Today at the coffee shop, my buddy Craig, a Norwegian bachelor farmer*, let on that today was the day they were serving lutefisk up at West Emmanuel Lutheran Church, in Star Prairie. I hadn't been planning on it, but we decided to make a run up there.
I always like the West Emmanuel because they serve rutabaga. Craig can’t eat the stuff; makes his throat close up, just like the shellfish does. But it does lend a dash of color to an otherwise monochromatic meal.
The fisk was really good today, nice and flaky, looking more like it used to be fish, and less like fish jello. The Tabasco is a good idea, one that has occurred to me before. More usual is some hot prepared mustard, but we didn’t bring any today, and nobody at the table had any.
We usually bring a bigger group, and can command a whole table to ourselves. Today, with no prior warning, it was just the two of us, but the rest of the table was congenial. Sitting directly across from me, a rather attractive matron was sporting an unusual and unruly haircut. It wasn’t spiky like punk hair, but looked more like ruffled chicken feathers. In retrospect, I should have asked her about it, or not.

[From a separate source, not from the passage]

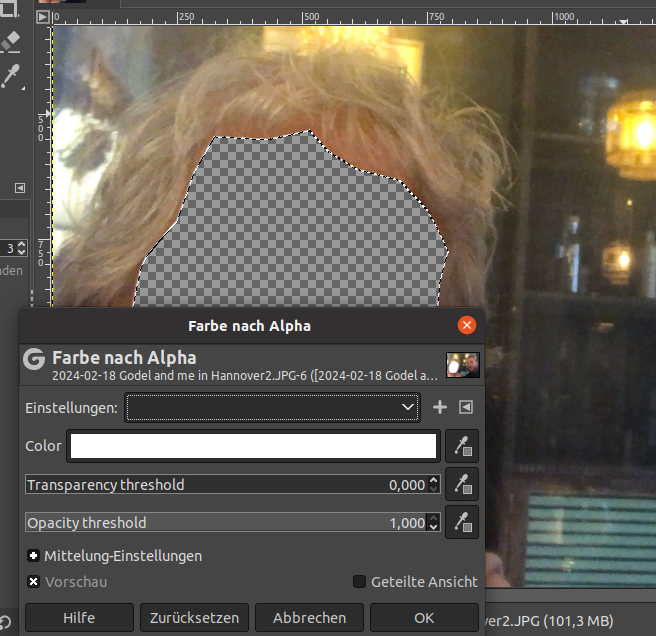The image size is (656, 636).
Task: Reset values with Zurücksetzen button
Action: click(x=194, y=618)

That is about it for my lutefisk season this year, but in a couple of weeks we will go down to New Trier to St.Mary’s for a German sausage dinner, with fresh homemade sausage, German potato salad, some sauerkraut and other good stuff. They tap a keg of beer, have some games of chance, and put the Vikings game on the TV, stuff you would never see the Lutherans do.
My stepfather was a pretty sophisticated cook, so I used to scoff when he would sing the praises of church basement suppers, which I always associated with jello-and-marshmallow desserts. But I have come to appreciate his wisdom in such matters.